Nous ne suivrons pas plus loin les manœuvres de ces deux grands capitaines, manœuvres où ils surent déployer, avec un égal avantage, toutes les merveilles de l’art. La bataille mémorable qui termina cette campagne, et dans laquelle les Argyraspides flétrirent toute leur gloire, en trahissant Eumènes dont ils avaient suivi la fortune, doit être regardée, sans aucun doute, comme un chef-d’œuvre de tactique ; mais elle rentre dans les principes de l’ordre oblique si souvent employé par Alexandre ; car vous avez pu voir que c’était la méthode favorite de ce conquérant.

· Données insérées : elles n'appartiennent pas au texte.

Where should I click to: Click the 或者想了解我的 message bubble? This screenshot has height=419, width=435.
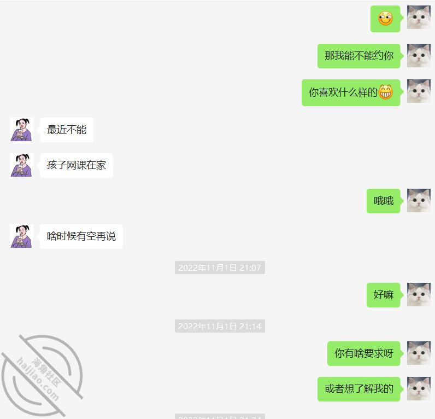coord(358,389)
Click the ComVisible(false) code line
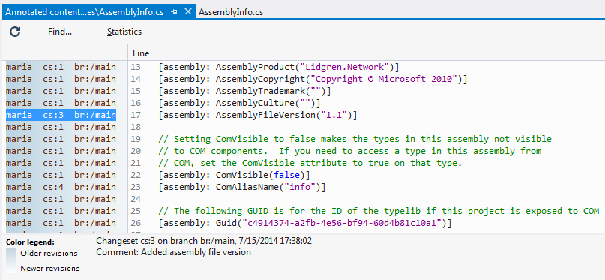The width and height of the screenshot is (605, 280). click(235, 175)
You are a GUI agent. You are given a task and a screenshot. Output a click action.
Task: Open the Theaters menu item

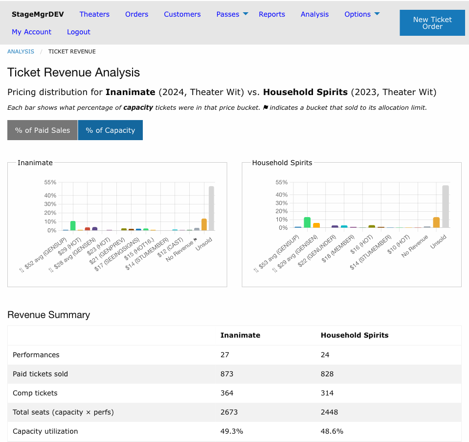94,14
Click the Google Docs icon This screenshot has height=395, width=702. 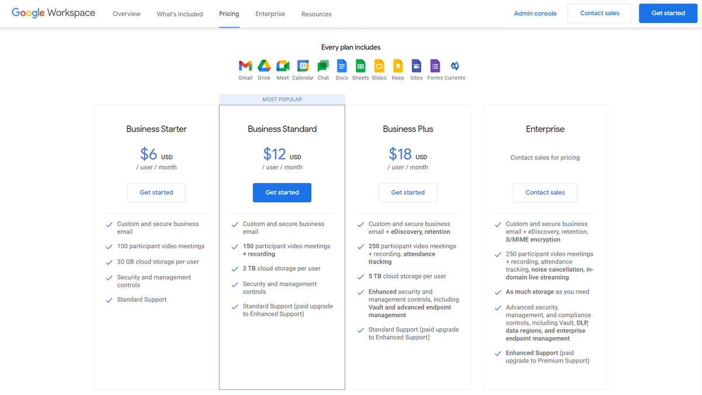(x=342, y=66)
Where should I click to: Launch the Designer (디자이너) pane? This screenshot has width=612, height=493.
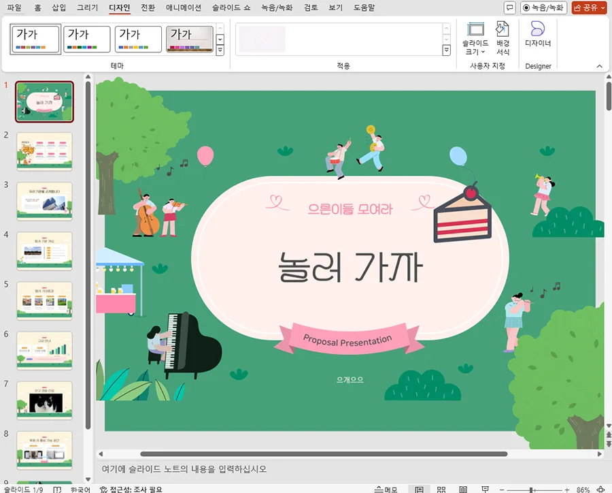537,37

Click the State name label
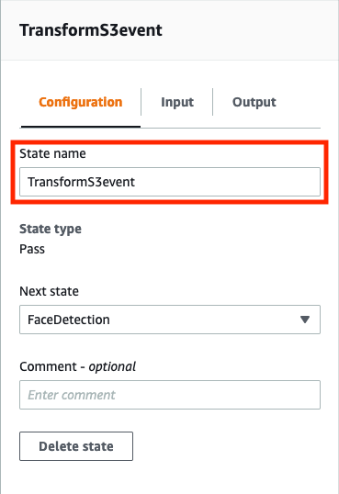click(52, 153)
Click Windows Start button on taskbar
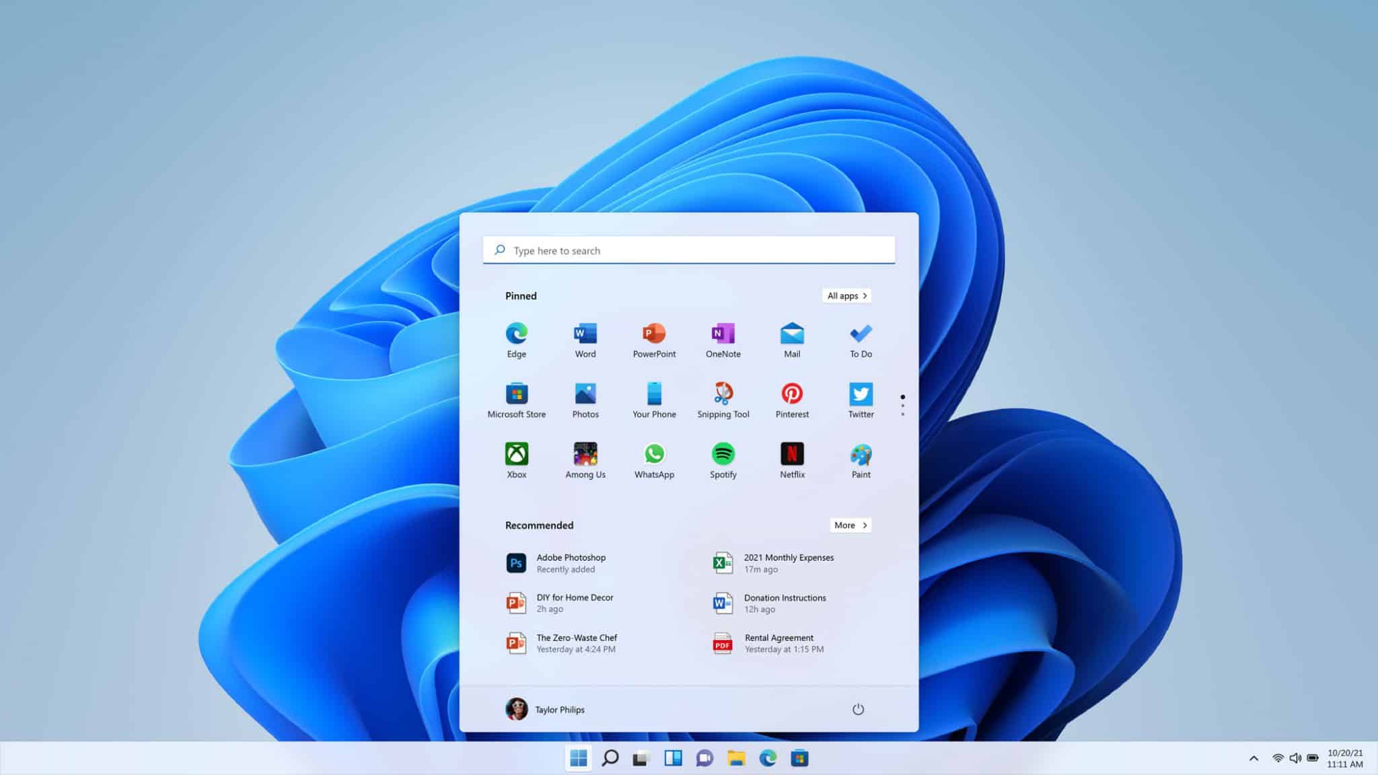Viewport: 1378px width, 775px height. (577, 757)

Je remarque seulement qu’à cette bataille de Gabène (316 av. not. ère), il y avait des éléphans en grand nombre dans les deux armées, et qu’Eumènes avait disposé les siens d’une manière ingénieuse, en leur faisant former une courbe dont les extrémités se repliaient sur la ligne qu’ils étaient chargés de défendre. Cette courbe laissait un grand vide, afin de donner plus d’espace à ces animaux, qui étaient sujets à reculer et à jeter le désordre dans les troupes placées derrière eux.

On ne voit pas que les Romains, si attentifs à saisir tout ce qui pouvait leur être utile, aient jamais été plus curieux de se servir des éléphans que des chariots. Il y avait bien de la folie, en effet, à se reposer, pour le succès d’un combat, sur des élémens dont on éprouvait si souvent des effets funestes. Soit que les éléphans fussent opposés à d’autres, ou placés en face des chariots, ou bien encore qu’il n’y eût que des chariots des deux côtés ; la première ligne, sur le front de laquelle ces machines rebroussaient, était certaine d’être mise en désordre et battue.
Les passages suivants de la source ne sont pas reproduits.